T. J. Parker
Illustration credit: A.E. Kieren
If the best indicator of a groundbreaking idea is the rapidity with which it prompts those who hear it to faux-slap themselves on the forehead and say, “Why didn't I think of that?” then PillPack ranks among the most groundbreaking concepts in recent history—in health tech or anywhere else. About to enter its third full year, the company—which manages prescriptions and bundles pills for individuals who have plenty of both—is threatening to radically transform an environment, the pharmacy, that has long proved change-resistant. “The idea is to take a complicated and difficult experience, especially for people who are taking six or seven medications, and make it really easy,” says Parker.
PillPack's genesis dates to Parker's youth. His family owned what he describes as a “pretty-much-typical mom-and-pop pharmacy,” where he pitched in as a delivery boy and cashier. But all the while he couldn't shake a single question: “Why does this have to be such a crappy experience for patients?” he recalls thinking.

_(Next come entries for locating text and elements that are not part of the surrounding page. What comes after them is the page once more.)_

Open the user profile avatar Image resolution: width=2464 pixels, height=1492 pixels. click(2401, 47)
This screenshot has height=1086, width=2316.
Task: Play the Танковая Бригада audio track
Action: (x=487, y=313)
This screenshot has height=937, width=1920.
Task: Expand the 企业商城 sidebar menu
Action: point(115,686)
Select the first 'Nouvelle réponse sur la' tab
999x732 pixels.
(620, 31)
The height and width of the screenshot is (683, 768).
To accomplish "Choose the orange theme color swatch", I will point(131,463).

That's what makes PillPack so revolutionary, at least in the context of refilling prescriptions: It's unabashedly and single-mindedly consumer-focused. While Parker and the company's other leaders probably wouldn't turn down an audience with a pharma giant or A-list payer, they're more eager to make your aunt's pharmacy encounters easier and less frustrating.
“If we were trying to do something with the insurance companies, most of our work would be building beautiful dashboards and showing that our customers are more adherent than customers of other [pharmacies]. Here, we have no other concern than making sure that all the pieces fit best for the consumer,” he says. “The pharmacy's real customer has never been the consumer—it's always been the PBM.”
Prior to its success with quote-unquote regular consumers, PillPack's delivery/bundling model had only been successful in the long-term-care environment. “Multidose packaging has existed for 20-something years. We're not the first to try this,” Parker stresses. PillPack's biggest concern moving forward, then, is continuing to build organizational scale. “Our first year was all about proving we could build something that people actually want. The second year was about proving we could acquire customers at a high-enough volume,” Parker says. “Now it's about sustaining it. We want to become the best brand in pharmacy.”